Antiviral therapy with cidofovir may be considered for immunocompromised patients with treatment-refractory warts. Cidofovir is an acyclic nucleoside phosphonate that competitively inhibits viral DNA polymerase, thereby preventing viral replication.

Side effects of topical (intralesional) cidofovir include irritation, erosion, post-inflammatory pigmentary changes, and superficial scars at the application site. The main side effect of intravenous cidofovir is nephrotoxicity, which can be prevented with saline and probenecid hydration.

Prevention

Genital warts can be prevented to some extent by delaying sexual activity and limiting the number of sexual partners. Latex condoms, when used consistently and correctly, reduce the transmission of HPV. Sexual partners with anogenital warts should be treated.

HPV vaccines are effective before sexual activity in primary prevention of infection. This is because vaccines do not offer protection against diseases caused by HPV vaccine types that an individual has acquired through previous sexual activity. The Advisory Committee on Immunization Practices of the Centers for Disease Control and Prevention, the American Academy of Pediatrics, the American College of Obstetricians and Gynecologists, the American Academy of Family Practice, and the International Human Papillomavirus Society recommend routine vaccination of girls and boys with the HPV vaccine.

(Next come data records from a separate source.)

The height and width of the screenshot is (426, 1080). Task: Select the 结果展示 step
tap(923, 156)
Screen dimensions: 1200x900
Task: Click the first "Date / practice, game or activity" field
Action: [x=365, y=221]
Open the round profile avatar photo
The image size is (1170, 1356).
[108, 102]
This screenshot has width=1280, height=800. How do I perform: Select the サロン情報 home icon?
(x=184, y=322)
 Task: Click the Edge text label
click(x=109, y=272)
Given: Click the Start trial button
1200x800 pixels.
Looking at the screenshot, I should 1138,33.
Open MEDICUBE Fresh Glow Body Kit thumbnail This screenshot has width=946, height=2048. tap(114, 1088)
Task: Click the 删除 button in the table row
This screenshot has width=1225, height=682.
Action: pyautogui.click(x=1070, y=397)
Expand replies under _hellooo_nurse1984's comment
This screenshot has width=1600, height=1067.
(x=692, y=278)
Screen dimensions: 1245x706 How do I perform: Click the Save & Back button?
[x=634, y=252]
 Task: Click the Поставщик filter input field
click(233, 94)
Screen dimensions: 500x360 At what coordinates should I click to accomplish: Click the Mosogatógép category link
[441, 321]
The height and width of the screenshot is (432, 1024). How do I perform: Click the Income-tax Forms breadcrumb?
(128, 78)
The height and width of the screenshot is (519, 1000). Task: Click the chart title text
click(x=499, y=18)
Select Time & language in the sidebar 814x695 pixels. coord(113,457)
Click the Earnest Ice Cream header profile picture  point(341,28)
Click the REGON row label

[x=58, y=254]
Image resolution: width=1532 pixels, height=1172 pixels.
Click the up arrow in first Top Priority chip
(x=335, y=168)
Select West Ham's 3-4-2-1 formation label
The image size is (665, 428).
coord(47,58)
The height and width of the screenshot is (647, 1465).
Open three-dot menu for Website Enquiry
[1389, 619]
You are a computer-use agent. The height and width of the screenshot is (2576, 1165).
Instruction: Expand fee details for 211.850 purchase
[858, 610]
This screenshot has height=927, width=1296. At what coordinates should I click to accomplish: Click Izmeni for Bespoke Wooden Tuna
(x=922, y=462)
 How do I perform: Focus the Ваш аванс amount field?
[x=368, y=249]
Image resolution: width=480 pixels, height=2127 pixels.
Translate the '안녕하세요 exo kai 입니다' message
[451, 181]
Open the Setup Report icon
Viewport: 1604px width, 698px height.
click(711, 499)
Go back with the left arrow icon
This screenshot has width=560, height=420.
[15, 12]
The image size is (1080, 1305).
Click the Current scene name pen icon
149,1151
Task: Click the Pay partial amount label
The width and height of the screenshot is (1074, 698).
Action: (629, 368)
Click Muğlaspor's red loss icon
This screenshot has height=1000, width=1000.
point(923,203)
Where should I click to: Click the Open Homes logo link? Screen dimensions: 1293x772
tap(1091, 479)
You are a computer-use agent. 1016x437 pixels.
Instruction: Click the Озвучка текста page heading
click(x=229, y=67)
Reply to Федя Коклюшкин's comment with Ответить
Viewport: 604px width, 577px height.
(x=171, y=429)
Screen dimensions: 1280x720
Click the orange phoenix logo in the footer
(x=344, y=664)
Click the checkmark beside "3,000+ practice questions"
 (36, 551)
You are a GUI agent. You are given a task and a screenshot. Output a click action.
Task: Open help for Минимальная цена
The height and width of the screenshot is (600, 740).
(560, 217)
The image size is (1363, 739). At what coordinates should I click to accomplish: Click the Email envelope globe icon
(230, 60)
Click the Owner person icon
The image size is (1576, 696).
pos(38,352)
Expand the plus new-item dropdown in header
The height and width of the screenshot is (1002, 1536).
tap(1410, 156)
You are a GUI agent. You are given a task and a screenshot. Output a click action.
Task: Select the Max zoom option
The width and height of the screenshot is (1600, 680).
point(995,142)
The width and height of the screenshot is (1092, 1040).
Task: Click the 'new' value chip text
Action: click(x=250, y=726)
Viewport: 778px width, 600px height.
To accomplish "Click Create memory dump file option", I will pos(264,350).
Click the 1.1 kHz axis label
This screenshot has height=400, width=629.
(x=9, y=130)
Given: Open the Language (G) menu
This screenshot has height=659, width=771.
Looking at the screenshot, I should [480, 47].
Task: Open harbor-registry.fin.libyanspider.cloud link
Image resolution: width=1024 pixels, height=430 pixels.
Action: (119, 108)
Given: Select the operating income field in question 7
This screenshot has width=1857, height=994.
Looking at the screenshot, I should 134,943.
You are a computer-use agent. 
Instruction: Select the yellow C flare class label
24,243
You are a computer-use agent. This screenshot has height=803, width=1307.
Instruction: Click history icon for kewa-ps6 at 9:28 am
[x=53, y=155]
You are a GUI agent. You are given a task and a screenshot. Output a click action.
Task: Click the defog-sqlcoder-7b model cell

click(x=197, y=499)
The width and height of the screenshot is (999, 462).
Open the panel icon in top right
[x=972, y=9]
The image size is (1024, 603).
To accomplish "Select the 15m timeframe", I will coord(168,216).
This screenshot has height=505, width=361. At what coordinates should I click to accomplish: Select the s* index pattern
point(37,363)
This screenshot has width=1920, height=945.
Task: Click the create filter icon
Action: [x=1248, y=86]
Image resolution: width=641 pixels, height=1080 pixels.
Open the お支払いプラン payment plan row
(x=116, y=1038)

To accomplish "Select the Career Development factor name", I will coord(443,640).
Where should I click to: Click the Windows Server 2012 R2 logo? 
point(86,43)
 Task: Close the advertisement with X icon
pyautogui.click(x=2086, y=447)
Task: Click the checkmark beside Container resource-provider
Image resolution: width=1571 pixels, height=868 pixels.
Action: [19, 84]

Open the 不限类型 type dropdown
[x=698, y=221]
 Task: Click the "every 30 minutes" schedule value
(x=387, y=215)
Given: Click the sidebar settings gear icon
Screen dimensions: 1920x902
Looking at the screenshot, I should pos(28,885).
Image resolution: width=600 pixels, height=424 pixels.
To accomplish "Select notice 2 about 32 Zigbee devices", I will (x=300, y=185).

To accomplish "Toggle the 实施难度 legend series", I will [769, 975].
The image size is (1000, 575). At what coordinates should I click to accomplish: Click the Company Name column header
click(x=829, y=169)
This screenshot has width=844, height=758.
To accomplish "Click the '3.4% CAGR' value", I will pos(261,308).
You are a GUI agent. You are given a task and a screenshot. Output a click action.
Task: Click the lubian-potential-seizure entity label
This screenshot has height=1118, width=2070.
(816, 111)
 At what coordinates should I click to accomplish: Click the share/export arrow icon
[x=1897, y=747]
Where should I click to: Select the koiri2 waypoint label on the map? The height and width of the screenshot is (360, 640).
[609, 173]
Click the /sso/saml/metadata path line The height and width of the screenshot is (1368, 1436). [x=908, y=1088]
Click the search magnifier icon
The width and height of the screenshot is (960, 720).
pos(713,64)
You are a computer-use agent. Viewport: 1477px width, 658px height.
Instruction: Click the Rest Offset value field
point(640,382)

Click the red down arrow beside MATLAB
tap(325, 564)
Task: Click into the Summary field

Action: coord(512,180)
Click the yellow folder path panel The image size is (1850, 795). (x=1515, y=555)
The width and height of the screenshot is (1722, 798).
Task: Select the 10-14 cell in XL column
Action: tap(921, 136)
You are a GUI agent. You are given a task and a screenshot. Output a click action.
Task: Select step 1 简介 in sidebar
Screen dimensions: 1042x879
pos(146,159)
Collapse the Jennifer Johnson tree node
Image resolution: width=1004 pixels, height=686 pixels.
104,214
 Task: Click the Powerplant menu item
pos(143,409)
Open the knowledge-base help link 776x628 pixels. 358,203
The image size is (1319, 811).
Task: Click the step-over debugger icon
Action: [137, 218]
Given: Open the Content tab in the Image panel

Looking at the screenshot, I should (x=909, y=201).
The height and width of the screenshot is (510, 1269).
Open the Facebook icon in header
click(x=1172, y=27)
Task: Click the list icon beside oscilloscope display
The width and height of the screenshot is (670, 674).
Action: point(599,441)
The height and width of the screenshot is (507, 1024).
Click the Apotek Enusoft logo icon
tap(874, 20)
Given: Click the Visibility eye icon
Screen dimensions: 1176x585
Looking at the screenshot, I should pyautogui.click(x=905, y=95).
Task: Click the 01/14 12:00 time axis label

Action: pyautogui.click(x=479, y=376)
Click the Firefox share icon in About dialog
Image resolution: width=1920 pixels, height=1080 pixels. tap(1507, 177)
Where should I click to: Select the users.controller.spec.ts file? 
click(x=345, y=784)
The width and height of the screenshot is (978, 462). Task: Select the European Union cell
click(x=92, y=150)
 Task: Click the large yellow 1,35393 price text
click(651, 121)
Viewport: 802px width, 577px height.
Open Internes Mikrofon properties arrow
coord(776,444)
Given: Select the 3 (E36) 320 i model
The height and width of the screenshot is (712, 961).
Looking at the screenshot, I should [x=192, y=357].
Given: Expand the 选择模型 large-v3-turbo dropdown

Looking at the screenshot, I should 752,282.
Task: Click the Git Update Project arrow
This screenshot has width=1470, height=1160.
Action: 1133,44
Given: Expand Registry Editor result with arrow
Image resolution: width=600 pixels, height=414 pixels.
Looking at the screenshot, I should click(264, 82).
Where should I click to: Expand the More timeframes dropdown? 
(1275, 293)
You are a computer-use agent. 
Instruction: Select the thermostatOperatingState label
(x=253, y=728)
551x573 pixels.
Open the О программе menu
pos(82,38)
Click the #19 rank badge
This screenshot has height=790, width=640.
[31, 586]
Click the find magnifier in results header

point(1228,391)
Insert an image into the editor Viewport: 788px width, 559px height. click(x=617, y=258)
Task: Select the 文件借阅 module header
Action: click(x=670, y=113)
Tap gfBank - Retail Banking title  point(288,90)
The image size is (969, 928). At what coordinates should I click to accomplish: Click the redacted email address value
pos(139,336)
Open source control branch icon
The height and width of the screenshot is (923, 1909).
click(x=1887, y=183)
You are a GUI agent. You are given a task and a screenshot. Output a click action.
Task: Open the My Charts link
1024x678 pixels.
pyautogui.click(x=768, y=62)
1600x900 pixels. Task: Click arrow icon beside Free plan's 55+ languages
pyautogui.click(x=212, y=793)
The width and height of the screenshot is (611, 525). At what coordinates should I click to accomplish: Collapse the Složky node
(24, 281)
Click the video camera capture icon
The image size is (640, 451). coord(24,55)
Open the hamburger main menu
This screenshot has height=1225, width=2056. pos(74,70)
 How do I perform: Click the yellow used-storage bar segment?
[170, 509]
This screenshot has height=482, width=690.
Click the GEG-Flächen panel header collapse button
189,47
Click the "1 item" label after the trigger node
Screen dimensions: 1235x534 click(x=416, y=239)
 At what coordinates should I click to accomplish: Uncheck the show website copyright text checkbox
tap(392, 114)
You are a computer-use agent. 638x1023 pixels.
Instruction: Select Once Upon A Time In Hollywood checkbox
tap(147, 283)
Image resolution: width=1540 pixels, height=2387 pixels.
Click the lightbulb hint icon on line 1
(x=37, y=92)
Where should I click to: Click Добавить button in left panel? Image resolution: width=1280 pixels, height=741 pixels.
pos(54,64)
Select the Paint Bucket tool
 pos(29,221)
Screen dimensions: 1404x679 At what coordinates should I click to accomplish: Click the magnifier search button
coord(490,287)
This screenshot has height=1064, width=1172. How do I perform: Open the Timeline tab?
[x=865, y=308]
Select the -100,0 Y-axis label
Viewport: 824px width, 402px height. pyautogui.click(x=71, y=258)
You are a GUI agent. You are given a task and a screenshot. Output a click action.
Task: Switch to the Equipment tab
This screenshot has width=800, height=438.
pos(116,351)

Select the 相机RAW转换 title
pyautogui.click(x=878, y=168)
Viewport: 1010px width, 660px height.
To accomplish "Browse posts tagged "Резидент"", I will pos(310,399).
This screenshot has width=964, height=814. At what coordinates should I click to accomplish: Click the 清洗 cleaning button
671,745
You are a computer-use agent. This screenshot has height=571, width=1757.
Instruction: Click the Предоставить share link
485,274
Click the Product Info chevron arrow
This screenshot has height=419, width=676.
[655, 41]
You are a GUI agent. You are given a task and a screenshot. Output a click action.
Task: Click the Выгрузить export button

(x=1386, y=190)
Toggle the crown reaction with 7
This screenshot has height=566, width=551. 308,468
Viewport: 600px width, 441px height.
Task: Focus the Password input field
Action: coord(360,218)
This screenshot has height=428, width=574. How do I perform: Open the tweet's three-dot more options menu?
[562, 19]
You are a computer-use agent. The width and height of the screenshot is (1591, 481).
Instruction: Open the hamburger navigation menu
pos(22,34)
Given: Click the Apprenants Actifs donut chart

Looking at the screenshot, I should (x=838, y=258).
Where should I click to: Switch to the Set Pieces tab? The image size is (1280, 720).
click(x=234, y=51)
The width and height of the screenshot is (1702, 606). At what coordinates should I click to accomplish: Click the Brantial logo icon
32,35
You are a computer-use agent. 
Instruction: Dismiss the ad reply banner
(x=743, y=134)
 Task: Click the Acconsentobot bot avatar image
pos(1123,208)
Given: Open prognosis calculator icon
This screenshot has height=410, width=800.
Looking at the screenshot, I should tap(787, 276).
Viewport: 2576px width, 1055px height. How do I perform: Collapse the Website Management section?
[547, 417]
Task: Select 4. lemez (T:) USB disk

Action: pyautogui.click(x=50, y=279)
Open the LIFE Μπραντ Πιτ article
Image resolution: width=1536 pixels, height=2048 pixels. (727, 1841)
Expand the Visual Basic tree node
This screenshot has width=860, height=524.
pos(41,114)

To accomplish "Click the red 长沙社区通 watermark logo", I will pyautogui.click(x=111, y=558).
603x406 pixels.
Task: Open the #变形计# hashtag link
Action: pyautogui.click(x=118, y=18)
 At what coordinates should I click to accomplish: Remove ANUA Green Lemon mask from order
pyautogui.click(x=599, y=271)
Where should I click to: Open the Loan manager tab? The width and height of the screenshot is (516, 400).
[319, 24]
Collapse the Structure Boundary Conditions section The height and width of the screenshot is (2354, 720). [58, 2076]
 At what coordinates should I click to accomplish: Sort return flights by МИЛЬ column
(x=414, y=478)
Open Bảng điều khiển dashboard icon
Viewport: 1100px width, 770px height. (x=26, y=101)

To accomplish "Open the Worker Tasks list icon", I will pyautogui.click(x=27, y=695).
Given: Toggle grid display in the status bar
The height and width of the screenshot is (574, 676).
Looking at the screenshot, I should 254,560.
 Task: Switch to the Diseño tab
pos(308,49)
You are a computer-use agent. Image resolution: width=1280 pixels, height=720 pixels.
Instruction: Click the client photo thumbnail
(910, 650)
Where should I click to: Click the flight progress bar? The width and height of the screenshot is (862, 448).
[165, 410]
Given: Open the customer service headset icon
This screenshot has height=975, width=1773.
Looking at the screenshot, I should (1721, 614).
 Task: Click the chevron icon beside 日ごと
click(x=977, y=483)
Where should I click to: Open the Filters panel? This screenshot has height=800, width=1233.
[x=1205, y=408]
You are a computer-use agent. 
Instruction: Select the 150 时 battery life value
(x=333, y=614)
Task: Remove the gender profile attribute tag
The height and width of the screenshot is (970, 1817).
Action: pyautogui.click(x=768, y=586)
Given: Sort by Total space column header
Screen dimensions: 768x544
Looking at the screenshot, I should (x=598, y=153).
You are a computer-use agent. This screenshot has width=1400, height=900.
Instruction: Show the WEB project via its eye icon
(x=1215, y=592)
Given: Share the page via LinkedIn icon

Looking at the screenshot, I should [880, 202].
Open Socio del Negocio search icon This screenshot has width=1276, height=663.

The target age for vaccination is 11 to 12 years for girls and boys. The vaccine can be administered from 9 years of age. Three doses of the HPV vaccine should be administered in month 0, months 1 to 2 (usually 2), and months 6. Booster vaccination is indicated for men under 21 years of age and women under 26 years of age if have not been vaccinated at the expected age. Vaccination is also recommended for gay or immunocompetent men under the age of 26 if they have not been previously vaccinated. Vaccination reduces the likelihood of HPV infection and subsequent development of penile warts and penile cancer. Vaccinating both men and women is more beneficial in reducing the risk of genital warts on the penis than vaccinating only men, as men can acquire HPV infection from their sexual partners. The prevalence of anogenital warts decreased significantly from 2008 to 2014 due to the introduction of the HPV vaccine.

Conclusion

Penile warts are a sexually transmitted disease caused by HPV. This pathology can have a negative psychosocial impact on the patient and negatively affect their quality of life. Although approximately one-third of penile warts disappear without treatment, active treatment is preferred to hasten wart resolution, reduce fear of infection, reduce emotional distress, improve cosmetic appearance, reduce social stigma associated with penile lesions, and alleviate symptoms.

Active treatment methods can be mechanical, chemical, immunomodulatory and antiviral, and are often combined. So far, no treatment has proven to be superior to others. The choice of treatment method should depend on the doctor's level of proficiency in this method, the patient's preference and tolerability of the treatment, as well as the number of warts and the severity of the disease. Comparative effectiveness, ease of use, side effects, cost and availability of the treatment must also be taken into consideration. HPV vaccines before sexual activity are effective in primary prevention of infection. The target age for vaccination is 11 to 12 years for girls and boys.